Football or hot potato

When I was a kid, I was horrible at football, but great at hot potato. And when I look at how state and city officials are handling the issue of a new stadium, I’m starting to think they may be playing a variation of that game.

Unless you’ve been living under a rock for the past few months you are well aware there is a plan afoot to bring a new football stadium to downtown Indianapolis for the Indianapolis Colts. The moves taking place behind the scenes would make Edgerrin James proud. Allow me to elaborate. Two state lawmakers, Luke Messer (R-Shelbyville) and Mike Murphy (R-Indianapolis), have both put out plans to pay for a new stadium. Both involve slot machines in Anderson and Shelbyville and both involve money going to the city for the stadium. The city would get about $30 million a year under Messer’s plan and $48 million a year under Murphy’s plan. Sounds good, right? Money for a stadium and no tax increase. But wait, there’s more.
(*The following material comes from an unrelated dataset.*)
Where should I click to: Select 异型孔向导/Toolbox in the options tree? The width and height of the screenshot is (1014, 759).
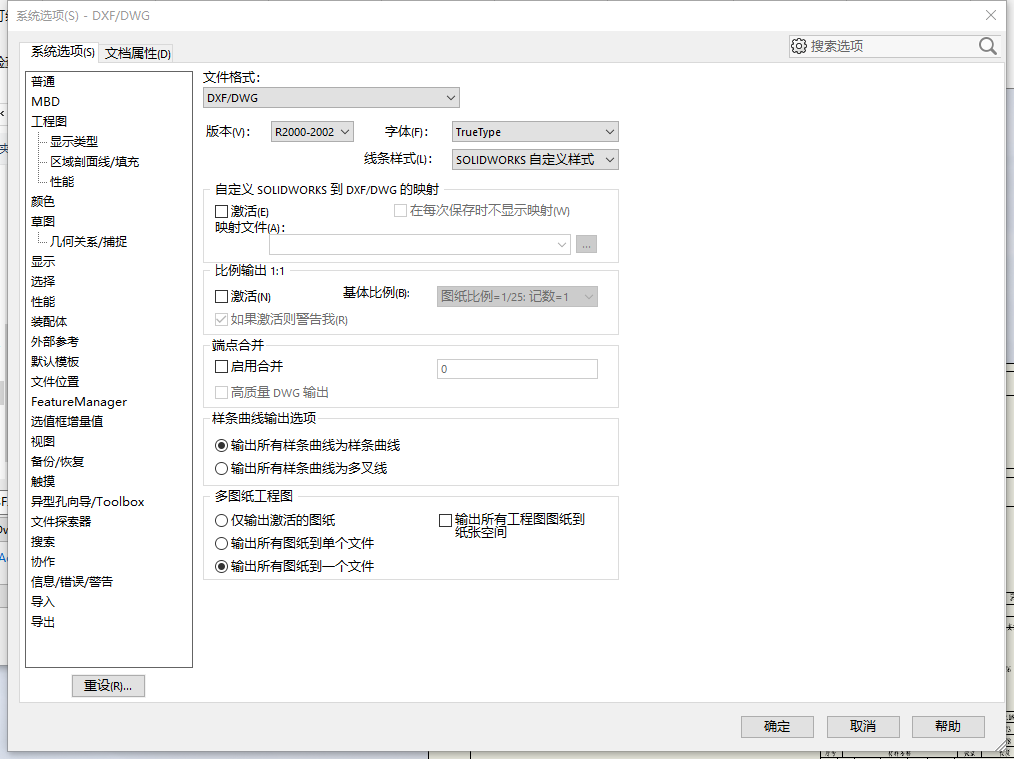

In the event lawmakers don’t go along with the idea of expanding gaming, and many of them aren’t too crazy about it, Murphy tells me he’s putting together another proposal that would provide money for the stadium without expanding gambling. The state would give the city about $35 million a year to pay for the stadium and the city would have to come up with the rest. Now, since the city needs about $48 million to pay for the stadium, Indianapolis would have to come up with $13 million. Murphy says the city should look at increasing taxes to raise the money.

However, the city comes back saying, “Hey, thanks, but no!” I am not making this up: City spokesman and Deputy Mayor Steve Campbell tells me a tax increase for the stadium won’t work because the city needs to raise taxes for other projects like a new jail, more court personnel and police pensions. And when I asked him what happens if the city has to pick up part of the tab, Campbell says it has to be paid for with state funding otherwise the Colts will leave and the convention center won’t be built.

Now let me make sure you follow me so far.

City wants stadium.

City proposes stadium and plan to pay for it with gambling revenue from casino in downtown Indianapolis.

State lawmakers’ jaws drop to the floor, and they propose an alternate plan, one of which includes the city picking up part of the tab.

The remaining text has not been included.